The more cynical might write this off to some cue that Madame Constans had picked up on subconsciously, but this was not the first time she had avoided certain death or dismemberment by virtue of morbid presentiment.  Flammarion was intrigued, but he was also no slouch when it came to investigating strange phenomena, so when Madame Constans related a near miss with medical malpractice due to psychic abilities, he contacted her doctor for verification.  A letter from physician confirmed her story.

I am making it my task to answer your questions on the subject of Madame Constans’s presentiment in connection with her refusal to take some medicine sent by a pharmacist. This is the story; I shall tell it to you impersonally, as a historian:  Madame Constans was twenty-three years old, and was living in Toulouse, when one day she contracted diphtheria. Dr. Resseguet, who is still at Toulouse, was called to her bedside. He ordered that her throat should be painted with muriatic acid. Madame Constans’s mother gave him a bottle containing the supposed acid; but the sick woman, though very feeble, refused to let them go on, objecting that they were going to kill her, — that it was not muriatic acid. After a few unsuccessful attempts to treat her, and wishing to make sure himself as well as to prove to the patient that the medicine was all right, he thrust the stick of a match into the little bottle. It carbonized at once; it was sulphuric acid! That is what I remember. I do not recall the exact details, but I have not forgotten that a serious mistake had been made by the druggist in connection with one of my prescriptions, and that Madame Constans, because of a strong presentiment, felt she must refuse to use the remedy. I have endeavored to gather more materials about it ; I have looked through my old note-books of this period, but in vain. I know that it was a case of diphtheria. My prescription had called for two bottles, one of which was for cauterization, the other for a potion, and the druggist’s mistake must have been a confusion of labels. I know I have always remembered the fortunate presentiment which saved Madame Constans from the terrible effects of the ingestion of a caustic (Flammarion, 1922, p67).

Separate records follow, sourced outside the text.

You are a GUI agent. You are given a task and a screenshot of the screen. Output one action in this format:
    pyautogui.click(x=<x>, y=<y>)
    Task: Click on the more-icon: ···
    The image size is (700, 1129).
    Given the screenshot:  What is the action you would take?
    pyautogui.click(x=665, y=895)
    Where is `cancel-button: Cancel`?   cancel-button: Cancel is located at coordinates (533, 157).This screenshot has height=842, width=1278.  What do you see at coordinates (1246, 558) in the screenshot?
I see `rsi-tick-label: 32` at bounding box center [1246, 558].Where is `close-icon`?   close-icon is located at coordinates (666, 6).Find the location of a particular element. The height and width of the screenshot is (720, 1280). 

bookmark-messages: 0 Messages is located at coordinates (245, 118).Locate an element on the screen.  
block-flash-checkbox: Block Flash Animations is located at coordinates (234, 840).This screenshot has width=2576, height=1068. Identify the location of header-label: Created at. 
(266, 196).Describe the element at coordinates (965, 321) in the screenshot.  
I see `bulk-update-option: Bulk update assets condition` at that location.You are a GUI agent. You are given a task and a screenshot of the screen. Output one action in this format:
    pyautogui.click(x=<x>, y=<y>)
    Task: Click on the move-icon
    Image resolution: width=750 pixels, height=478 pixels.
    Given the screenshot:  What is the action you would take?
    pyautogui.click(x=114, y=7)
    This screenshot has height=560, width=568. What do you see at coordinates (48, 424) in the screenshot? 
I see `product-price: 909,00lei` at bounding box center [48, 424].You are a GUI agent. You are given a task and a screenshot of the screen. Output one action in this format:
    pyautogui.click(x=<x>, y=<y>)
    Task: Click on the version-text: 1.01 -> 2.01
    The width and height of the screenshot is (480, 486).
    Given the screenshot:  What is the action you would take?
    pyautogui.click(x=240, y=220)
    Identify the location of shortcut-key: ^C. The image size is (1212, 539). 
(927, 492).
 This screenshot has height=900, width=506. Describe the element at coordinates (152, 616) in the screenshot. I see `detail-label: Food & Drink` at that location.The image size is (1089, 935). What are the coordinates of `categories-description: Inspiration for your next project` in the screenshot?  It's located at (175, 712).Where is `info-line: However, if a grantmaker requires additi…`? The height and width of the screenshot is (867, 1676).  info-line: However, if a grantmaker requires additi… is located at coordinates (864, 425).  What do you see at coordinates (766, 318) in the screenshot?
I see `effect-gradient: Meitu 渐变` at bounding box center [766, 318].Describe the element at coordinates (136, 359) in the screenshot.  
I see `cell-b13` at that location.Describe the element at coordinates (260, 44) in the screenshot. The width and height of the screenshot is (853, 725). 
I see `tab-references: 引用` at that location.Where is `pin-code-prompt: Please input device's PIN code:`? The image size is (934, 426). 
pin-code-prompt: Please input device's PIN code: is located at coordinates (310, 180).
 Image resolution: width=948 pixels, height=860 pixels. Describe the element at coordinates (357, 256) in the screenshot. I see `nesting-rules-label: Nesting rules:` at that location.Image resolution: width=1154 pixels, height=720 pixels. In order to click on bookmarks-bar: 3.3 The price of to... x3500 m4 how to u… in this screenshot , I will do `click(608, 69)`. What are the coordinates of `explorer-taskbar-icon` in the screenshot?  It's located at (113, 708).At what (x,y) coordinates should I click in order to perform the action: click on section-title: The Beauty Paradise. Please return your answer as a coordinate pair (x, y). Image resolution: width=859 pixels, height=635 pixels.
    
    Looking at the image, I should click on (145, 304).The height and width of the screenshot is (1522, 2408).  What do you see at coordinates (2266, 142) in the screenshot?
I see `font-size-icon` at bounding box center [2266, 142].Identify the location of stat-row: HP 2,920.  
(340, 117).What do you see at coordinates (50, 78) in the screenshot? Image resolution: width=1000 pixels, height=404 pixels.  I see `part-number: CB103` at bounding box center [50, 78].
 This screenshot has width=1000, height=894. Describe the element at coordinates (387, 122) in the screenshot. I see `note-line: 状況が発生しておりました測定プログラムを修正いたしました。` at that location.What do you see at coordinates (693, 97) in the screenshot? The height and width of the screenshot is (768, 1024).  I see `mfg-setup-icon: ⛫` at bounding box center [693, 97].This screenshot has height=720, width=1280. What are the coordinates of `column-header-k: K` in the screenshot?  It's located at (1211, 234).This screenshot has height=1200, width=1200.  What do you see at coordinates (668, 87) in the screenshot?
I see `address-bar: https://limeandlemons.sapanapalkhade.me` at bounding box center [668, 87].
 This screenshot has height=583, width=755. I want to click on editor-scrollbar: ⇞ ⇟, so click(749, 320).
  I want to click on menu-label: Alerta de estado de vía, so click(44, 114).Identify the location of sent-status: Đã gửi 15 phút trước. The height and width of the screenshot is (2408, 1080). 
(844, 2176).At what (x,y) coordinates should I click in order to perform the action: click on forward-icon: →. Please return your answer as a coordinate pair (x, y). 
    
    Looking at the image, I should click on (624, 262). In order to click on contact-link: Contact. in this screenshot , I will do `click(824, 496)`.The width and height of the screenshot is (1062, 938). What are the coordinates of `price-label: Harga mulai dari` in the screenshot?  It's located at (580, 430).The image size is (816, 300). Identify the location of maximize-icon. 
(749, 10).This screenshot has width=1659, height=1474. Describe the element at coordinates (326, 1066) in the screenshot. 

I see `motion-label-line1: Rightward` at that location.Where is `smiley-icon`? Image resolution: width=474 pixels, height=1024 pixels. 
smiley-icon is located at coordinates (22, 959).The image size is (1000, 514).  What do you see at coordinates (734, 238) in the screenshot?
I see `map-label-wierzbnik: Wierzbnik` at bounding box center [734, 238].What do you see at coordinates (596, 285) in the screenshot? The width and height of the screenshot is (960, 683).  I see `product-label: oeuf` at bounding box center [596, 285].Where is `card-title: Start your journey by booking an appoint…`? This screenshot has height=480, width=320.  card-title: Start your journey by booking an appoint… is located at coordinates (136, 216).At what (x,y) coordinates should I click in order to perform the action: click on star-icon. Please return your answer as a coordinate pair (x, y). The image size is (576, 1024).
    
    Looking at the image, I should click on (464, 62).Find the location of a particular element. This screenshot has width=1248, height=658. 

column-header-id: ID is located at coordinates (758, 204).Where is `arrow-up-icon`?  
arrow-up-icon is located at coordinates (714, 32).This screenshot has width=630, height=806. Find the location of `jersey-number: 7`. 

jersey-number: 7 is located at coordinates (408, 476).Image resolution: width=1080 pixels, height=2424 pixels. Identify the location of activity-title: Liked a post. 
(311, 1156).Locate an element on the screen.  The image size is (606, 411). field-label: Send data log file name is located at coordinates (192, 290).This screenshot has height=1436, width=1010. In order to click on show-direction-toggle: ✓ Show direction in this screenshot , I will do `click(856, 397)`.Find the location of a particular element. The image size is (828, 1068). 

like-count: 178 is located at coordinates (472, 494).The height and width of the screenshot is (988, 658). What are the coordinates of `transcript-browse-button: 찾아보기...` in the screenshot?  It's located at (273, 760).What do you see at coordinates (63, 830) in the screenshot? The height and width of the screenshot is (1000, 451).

I generally try to look for a moral that can be derived from strange historical tales, but it’s not very helpful for our day to day lives in the 21st Century to observe that (1) medical treatment in 19th Century France seems like it might have been a rather dodgy affair, and (2) politics haven’t changed much.  Okay, maybe quality of medical care hasn’t changed that much either.  At any rate, the optimum strategy for avoiding a gruesome fate in either century seems to be , failing the ability to predict the future yourself, to keep a psychic handy, and even better if they are emotionally attached to you.  On the average, Western life is undeniably easier in the 21st Century than it was in the 19th, but maybe that’s why we waste our psychics on telling us if our latest relationship will work out, or that our relatives are well and truly dead (and loving it).  When the world is a little more rough and tumble, life and death can hang on your ability to dodge the cruel hand of fate.  As Emily Dickinson said, “People need hard times and oppression to develop psychic muscles”.

Flammarion, Camille, 1842-1925. Death And Its Mystery: Before Death, Proofs of the Existence of the Soul. London: T. F. Unwin, 1922.
Prince, Walter Franklin, 1863-1934. Noted Witnesses for Psychic Occurrences: Incidents And Biographical Data, With Occasional Comments. Boston, Mass.: Boston society for psychic research, 1928.